Como escrever um bloco de diálogo paralelo, em que dois personagens falam em simultâneo?
O formato normal de um diálogo é o seguinte:
[fountain]
JOÃO
O que é que queres fazer?
MARIA
Não sei, diz-me tu.
JOÃO
Não, dá lá uma ideia.
MARIA
Eu disse primeiro…
[/fountain]
Para 99% das situações de escrita esta solução é suficiente e correcta. Cada personagem fala na sua vez, numa sequência natural e familiar.
Mas há situações em que, por algum motivo, os diálogos de dois personagens se devem sobrepor. Pode ser, por exemplo, para enfatizar a sua proximidade ou, pelo contrário, criar embaraço; ou quando ambos reagem em simultâneo a uma mesma situação.
Como fazer então nos casos em que queremos que ambos os personagens falem ao mesmo tempo? O formato tradicional do guião não parece indicado para isso.
Uma primeira solução, simples e eficaz, é indicar a sobreposição dos diálogos na descrição da acção, como se pode ver a seguir.
[fountain]
João e Maria falam ao mesmo tempo.
JOÃO
O que é que queres fazer?
MARIA
Onde é que vamos?
Os dois calam-se, atrapalhados.
[/fountain]
Esta solução resolve o problema e está correcta. Na maior parte dos casos servirá perfeitamente para que os leitores do guião entendam a situação.
Mas o formato normalizado dos guiões já prevê uma solução específica para este problema: o diálogo paralelo (dual dialogue, em inglês). O seu aspecto é o seguinte:
Como se pode ver, os nomes dos dois personagens que falam ficam na mesma linha, afastados do centro, e os seus diálogos nas linhas seguintes, num bloco mais estreito que o normal.

**Linhas em bruto:**
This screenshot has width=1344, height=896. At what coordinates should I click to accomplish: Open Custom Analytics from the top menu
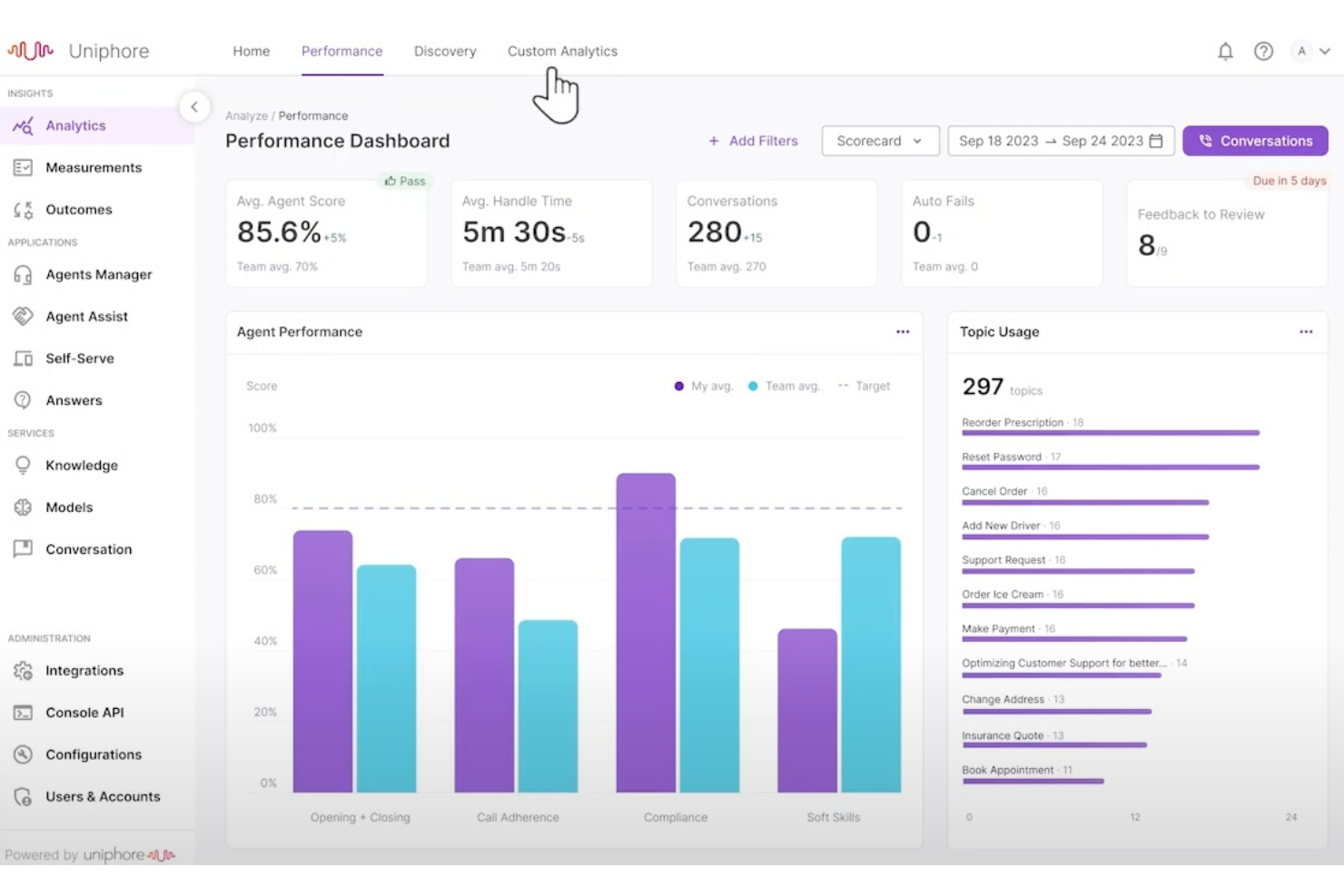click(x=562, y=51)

...

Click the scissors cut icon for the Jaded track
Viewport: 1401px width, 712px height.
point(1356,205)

**Enunciado A:** Traduza para inglês a seguinte frase do texto sobre diálogo paralelo: "Para 99% das situações de escrita esta solução é suficiente e correcta."
**Enunciado B:** Cite sem alterações o trecho do texto sobre diálogo paralelo que começa nas palavras "Uma primeira solução, simples" e termina depois de "dois calam-se, atrapalhados.".

**Resposta completa A:** For 99% of writing situations, this solution is sufficient and correct.

**Resposta completa B:**
Uma primeira solução, simples e eficaz, é indicar a sobreposição dos diálogos na descrição da acção, como se pode ver a seguir.
[fountain]
João e Maria falam ao mesmo tempo.
JOÃO
O que é que queres fazer?
MARIA
Onde é que vamos?
Os dois calam-se, atrapalhados.